- Woods, Joshua J;
- Nemani, Neeharika;
- Shanmughapriya, Santhanam;
- Kumar, Akshay;
- Zhang, MengQi;
- Nathan, Sarah R;
- Thomas, Manfred;
- Carvalho, Edmund;
- Ramachandran, Karthik;
- Srikantan, Subramanya;
- Stathopulos, Peter B;
- Wilson, Justin J;
- Madesh, Muniswamy
Mitochondrial Ca2+ (mCa2+) uptake mediated by the mitochondrial calcium uniporter (MCU) plays a critical role in signal transduction, bioenergetics, and cell death, and its dysregulation is linked to several human diseases.

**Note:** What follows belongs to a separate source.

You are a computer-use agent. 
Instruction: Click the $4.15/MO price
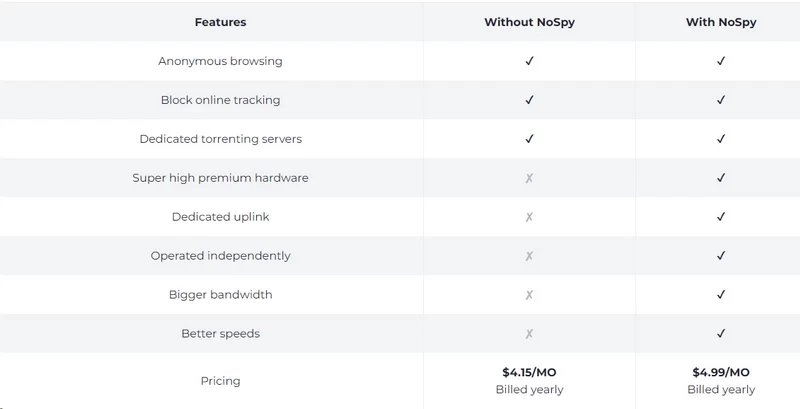(529, 372)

In this study, we report a new ruthenium complex Ru265 that is cell-permeable, minimally toxic, and highly potent with respect to MCU inhibition. Cells treated with Ru265 show inhibited MCU activity without any effect on cytosolic Ca2+ dynamics and mitochondrial membrane potential (ΔΨm). Dose-dependent studies reveal that Ru265 is more potent than the currently employed MCU inhibitor Ru360. Site-directed mutagenesis of Cys97 in the N-terminal domain of human MCU ablates the inhibitory activity of Ru265, suggesting that this matrix-residing domain is its target site. Additionally, Ru265 prevented hypoxia/reoxygenation injury and subsequent mitochondrial dysfunction, demonstrating that this new inhibitor is a valuable tool for studying the functional role of the MCU in intact biological models.